═══ Passage ═══

17. Matt DiBenedetto
Despite a career year, DiBenedetto lost his ride in the No. 95 machine thanks to some organizational politics. Fortunately for him, Paul Menard decided to retire, and DiBenedetto was named the new driver of the No. 21 Wood Brothers Racing Ford, a team that falls under the Team Penske umbrella. He emerged as a weekly Top 15 threat in the second half of last season, and he is about to be driving the best equipment of his career. DiBenedetto has breakout candidate written all over him, and he could make a run at double-digit Top 10s and potentially his first Cup win.
18. Christopher Bell
Following a pair of dominant seasons at the XFINITY level, Bell makes the jump to the Cup Series. He will be driving the Leavine Family Racing No. 95, but Bell is the future of Joe Gibbs Racing, and JGR is upping its support and essentially turning the No. 95 team into a fifth car. Bell is my choice to win Rookie of the Year 2020, and I think he can challenge for some Top 10s right out of the gate. When all is said and done, he has a great chance to finish the season as a Top 15 performer.
19. Ryan Newman
Newman seems like a natural choice as a potential bust candidate, but the veteran’s ability to protect track position proved to be an ideal fit for the new rules package. Not only did he make the playoffs last year, but his 14 Top 10s and 14.6 average finish were his best marks since 2015. Per Motorsports Analytics, he also managed to log the 12th-best PEER (Production in Equal Equipment Ranking) for a team that ranked 21st in Central Speed. Newman is definitely useful in season-long formats because he always seems to salvage decent finishes, but if you are looking to maximize his value, you should target him at flat tracks, short tracks and superspeedways.
20. Cole Custer
After Daniel Suarez was unable to secure enough funding, Custer was named the new driver for the No. 41 Stewart-Haas Racing team for 2020. The soon-to-be 21-year-old has shown steady improvement at the lower levels, winning seven times and leading 922 laps in the XFINITY Series last year. Custer has shown he can take advantage of excellent equipment, and SHR is one of the top teams at the Cup level. He should be able to immediately challenge for Top 20s, and based on the strength of SHR and his history of success, Custer could be a sneaky fantasy option at the 1.5-mile ovals.

═══ Stored rows ═══

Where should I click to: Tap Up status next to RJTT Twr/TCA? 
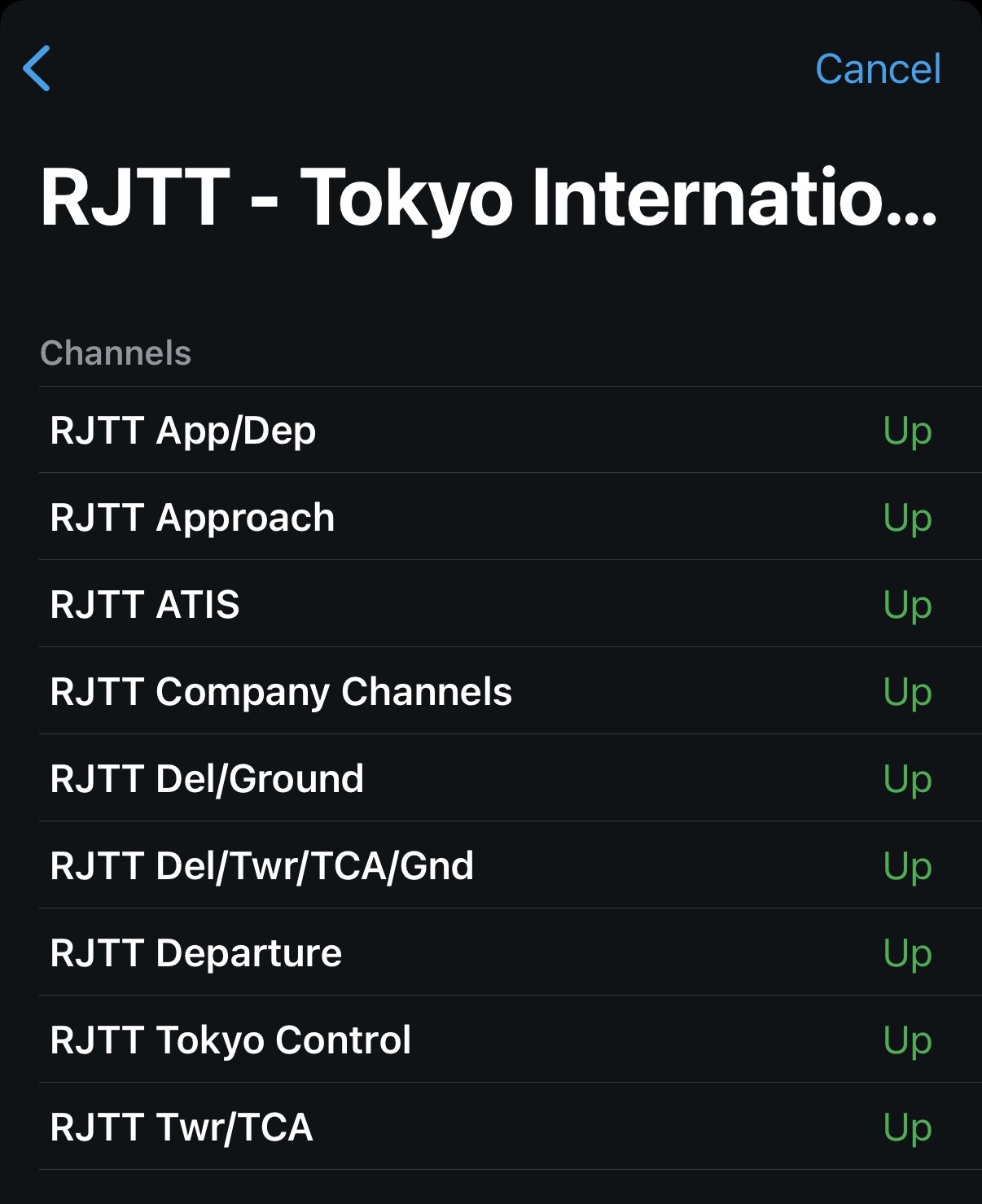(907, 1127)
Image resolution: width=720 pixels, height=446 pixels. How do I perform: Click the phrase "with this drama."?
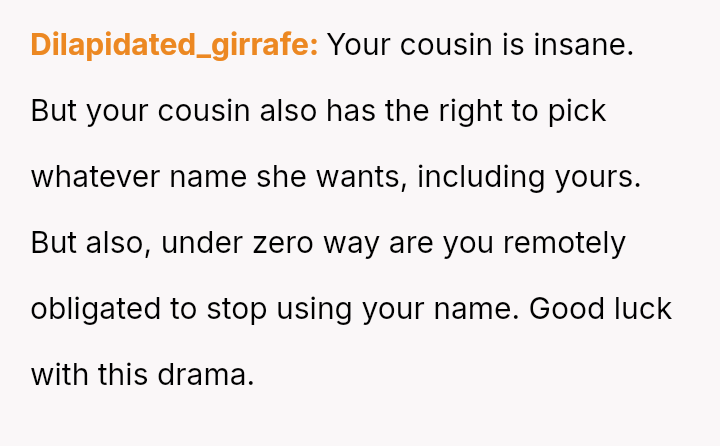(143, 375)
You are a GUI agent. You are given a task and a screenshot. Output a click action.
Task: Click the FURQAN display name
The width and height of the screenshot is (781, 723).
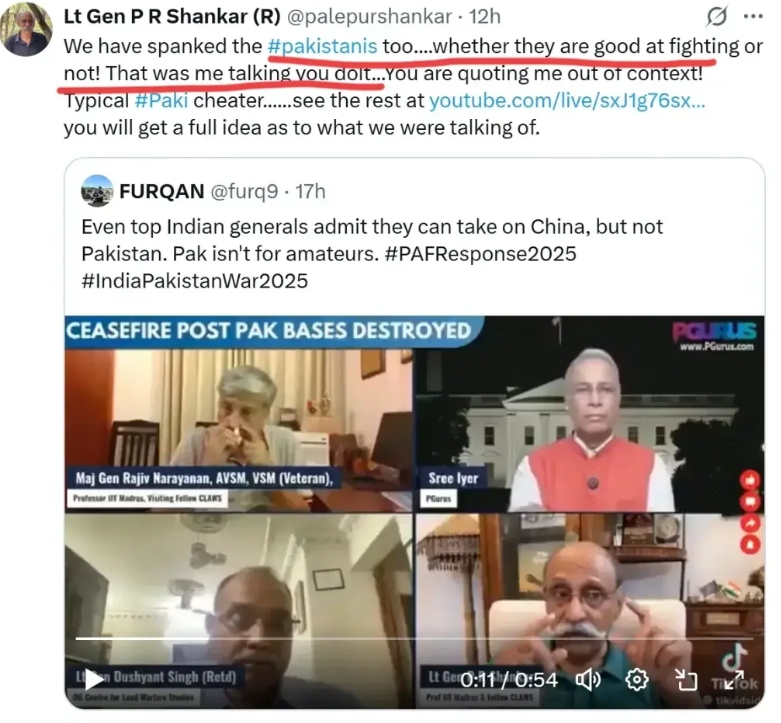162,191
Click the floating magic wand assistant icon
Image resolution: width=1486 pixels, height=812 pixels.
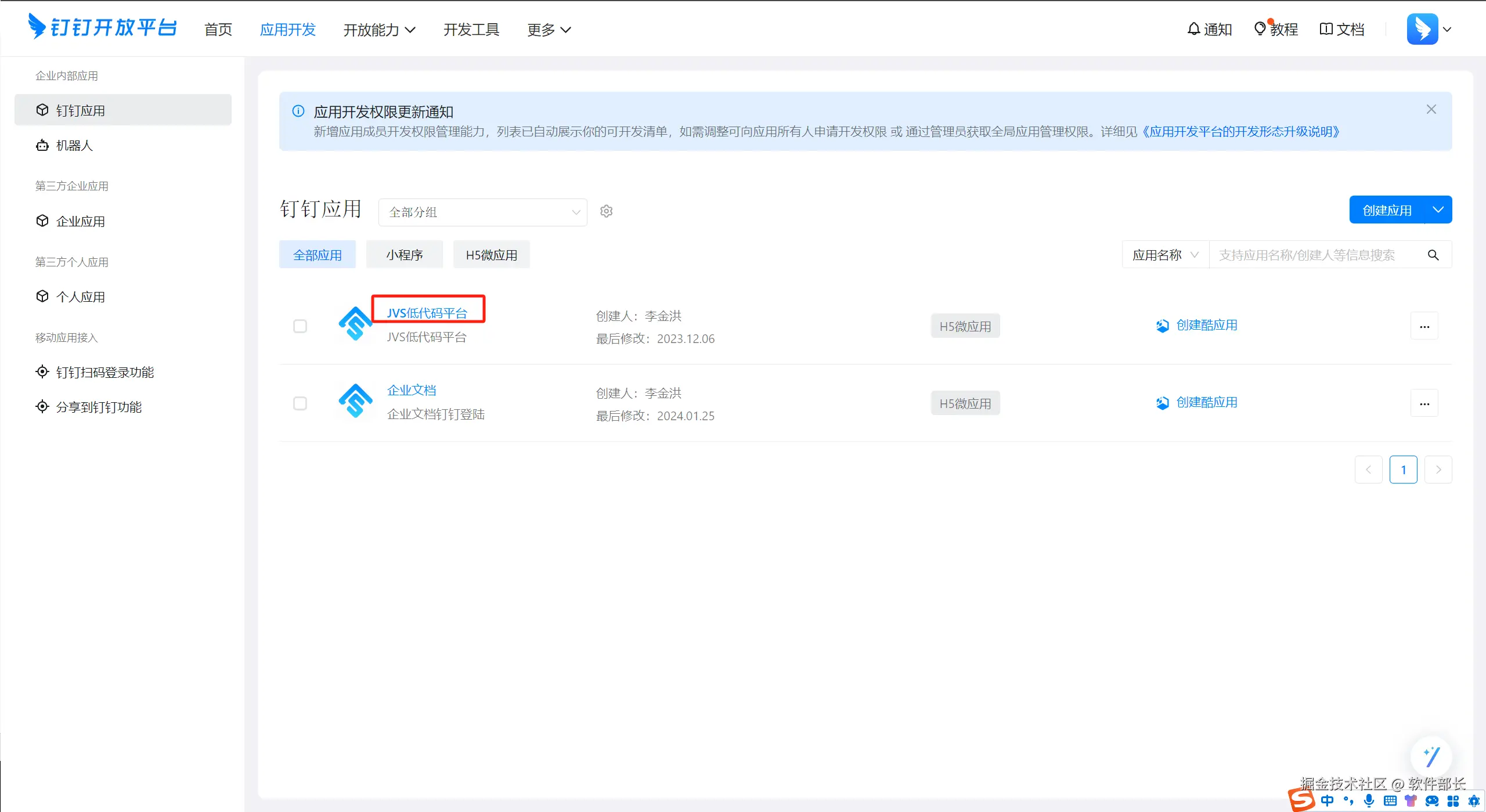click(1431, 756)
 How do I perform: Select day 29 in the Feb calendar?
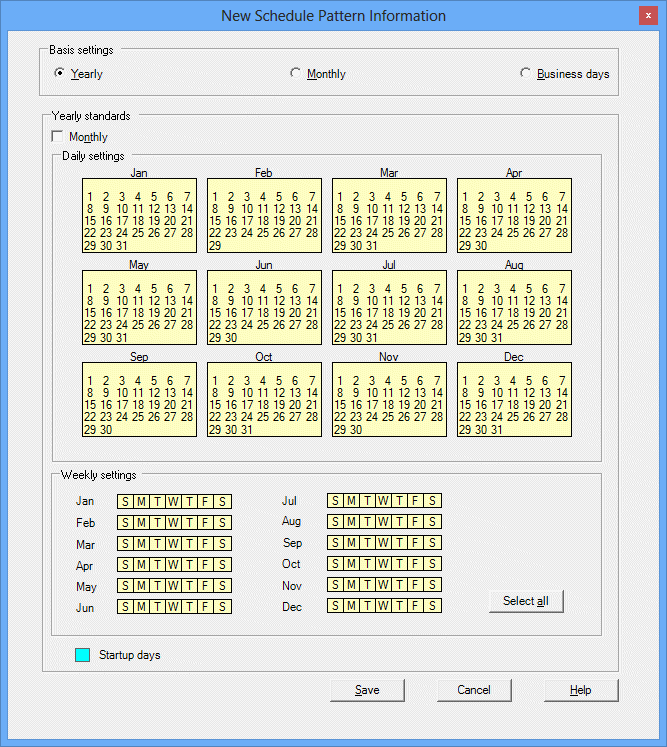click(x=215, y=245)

═══
═══ Stored rows ═══

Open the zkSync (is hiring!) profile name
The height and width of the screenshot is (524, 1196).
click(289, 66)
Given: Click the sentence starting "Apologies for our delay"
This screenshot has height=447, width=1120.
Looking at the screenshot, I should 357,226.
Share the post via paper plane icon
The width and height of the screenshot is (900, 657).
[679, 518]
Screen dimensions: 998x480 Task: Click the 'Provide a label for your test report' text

═══
═══ Stored rows ═══

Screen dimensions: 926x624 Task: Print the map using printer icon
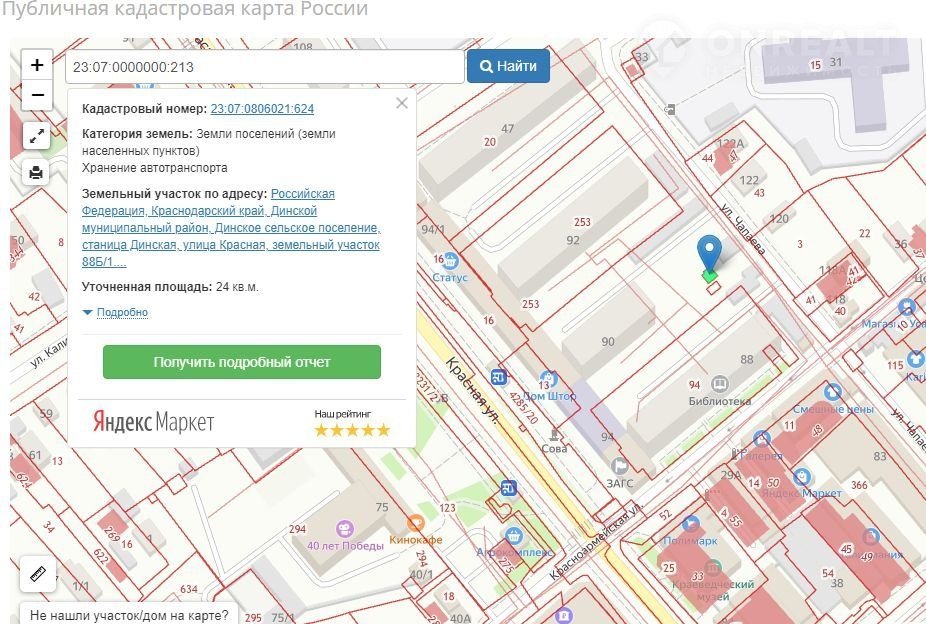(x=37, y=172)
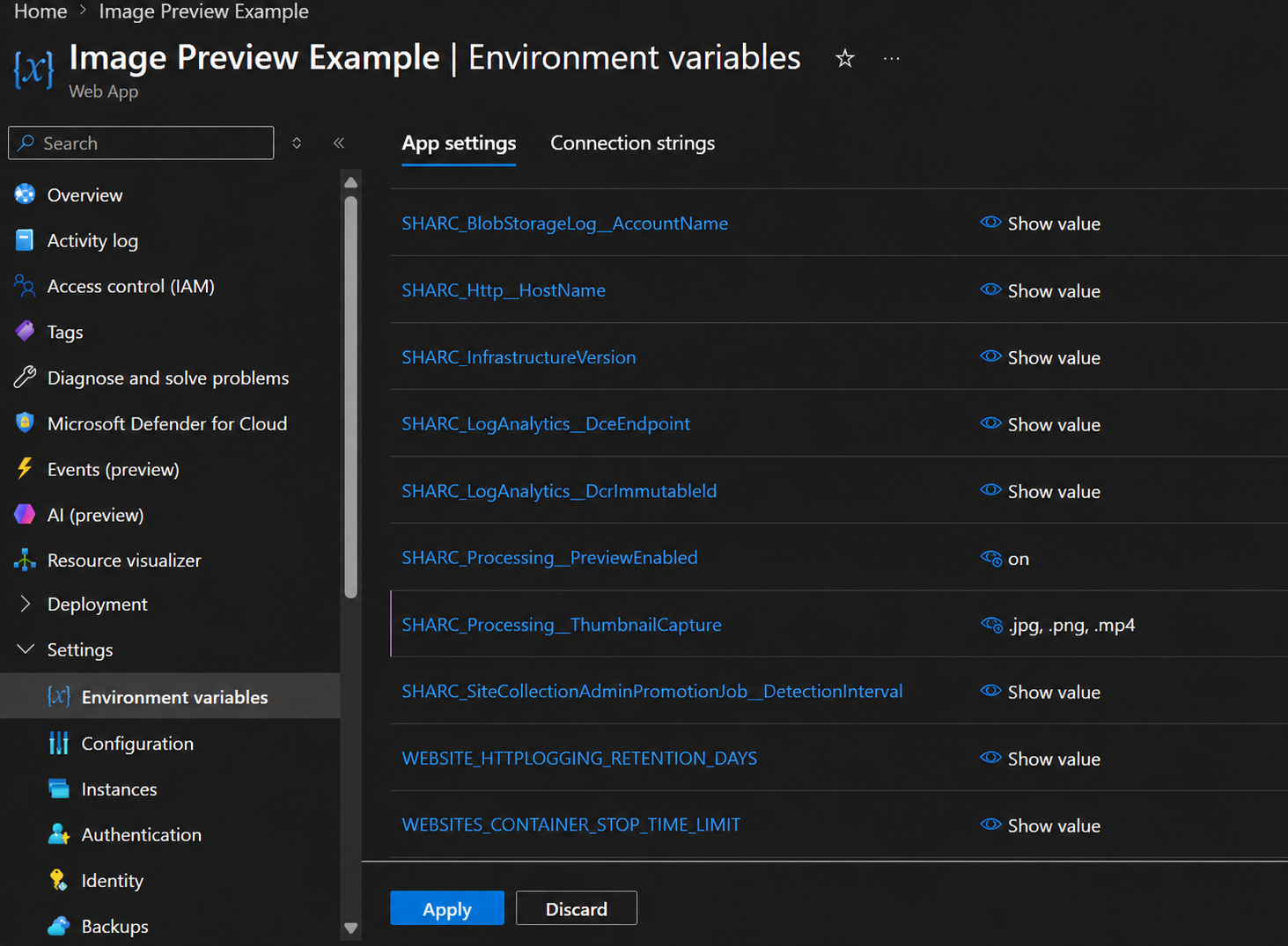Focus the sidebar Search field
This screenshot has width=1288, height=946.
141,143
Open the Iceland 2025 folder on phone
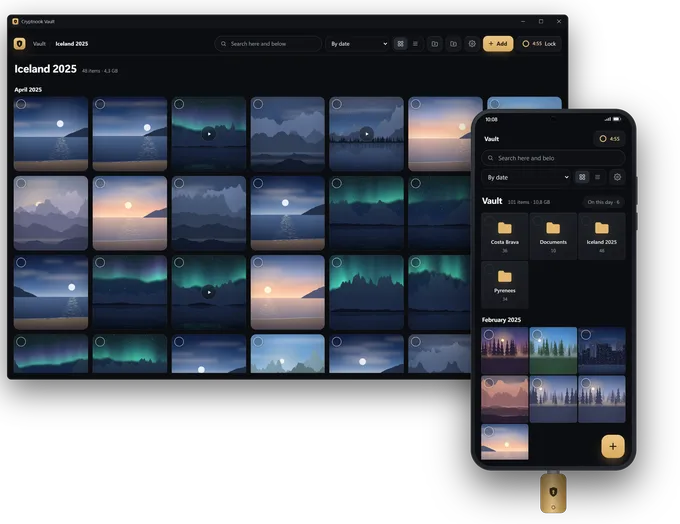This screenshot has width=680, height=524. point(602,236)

═══

= Tasks to carry out =
1) Copy out the stretch of the driver rankings from "20. Cole Custer" through "the 1.5-mile ovals.".
2) Name every racing team that the driver rankings mention by its full name.
3) Pick up the driver rankings after their last sentence and carry them on.
These records have no connection to the driver rankings.

= Answers to the exercise =
1)
20. Cole Custer
After Daniel Suarez was unable to secure enough funding, Custer was named the new driver for the No. 41 Stewart-Haas Racing team for 2020. The soon-to-be 21-year-old has shown steady improvement at the lower levels, winning seven times and leading 922 laps in the XFINITY Series last year. Custer has shown he can take advantage of excellent equipment, and SHR is one of the top teams at the Cup level. He should be able to immediately challenge for Top 20s, and based on the strength of SHR and his history of success, Custer could be a sneaky fantasy option at the 1.5-mile ovals.

2) Wood Brothers Racing, Team Penske, Leavine Family Racing, Joe Gibbs Racing, Stewart-Haas Racing

3)
21. Chris Buescher
Buescher turned in the most consistent season of his career in 2019, and it led to him being named the driver of the Roush Fenway Racing No. 17 machine for 2020. He finished last year with a 17.8 average finish, and according to Motorsports Analytics, he was able to post the 19th-best PEER with a car that ranked 23rd in Central Speed while finishing as one of just 10 full-time drivers with a positive Surplus Passing Value. Buescher was particularly effective at the mile-and-a-half ovals last season, compiling a 14.3 average finish in 11 races. At worst, he should be a steady Top 20 performer, and the move to RFR could push him closer to the Top 15.
22. Tyler Reddick
The two-time defending XFINITY Series champ doesn’t have the equipment of fellow rookies Christopher Bell or Cole Custer, but Reddick may have the most raw talent among the trio. According to Motorsports Analytics, he led the XFINITY Series in PEER and Surplus Passing Value last year, which means there is a good chance he will provide some added speed to Richard Childress Racing with his natural ability. I think he will be a regular in the Top 20 sooner rather than later, and that’s probably his floor. Reddick is one of my favorite sleepers heading into 2020.
23. Austin Dillon
I’m not sure any driver does less with decent equipment than Dillon, but when your grandfather owns Richard Childress Racing, you are going to have a ride. His 19.5 average finish in 2019 was the second-worst mark of his career, and for the first time as a full-time driver, he failed to record a Top 5 finish. He’s going to be toiling in the middle of the pack most weeks, but there are a few tracks where he can help out fantasy owners. In addition to being a solid performer at the superspeedways, he has consistently run well at Darlington and Homestead. RCR as a whole has run well at the two-mile ovals, making Dillon a great sleeper at Michigan and Fontana.
24. Ricky Stenhouse Jr.
Stenhouse was relieved of his duties at Roush Fenway Racing after leading the Cup Series in Crash Frequency for the second consecutive year, per Motorsports Analytics. He joined JTG Daugherty Racing for the 2020 season, and while it is debatable how much of a downgrade the move is in terms of equipment, Stenhouse is always going to be a dangerous fantasy option because of his driving style. Outside of the superspeedways and Bristol, the reward probably isn’t worth the risk.
25. Ryan Preece
It was a rough rookie campaign for Preece in 2019, but on the plus side, he did improve as the year progressed, becoming a weekly Top 20 threat over the final third of the season. Driving for a mid-level organization like JTG Daugherty is going to limit his ceiling, but as long as he can pick up where he left off last year, Preece will have value as a qualifying-dependent DFS option.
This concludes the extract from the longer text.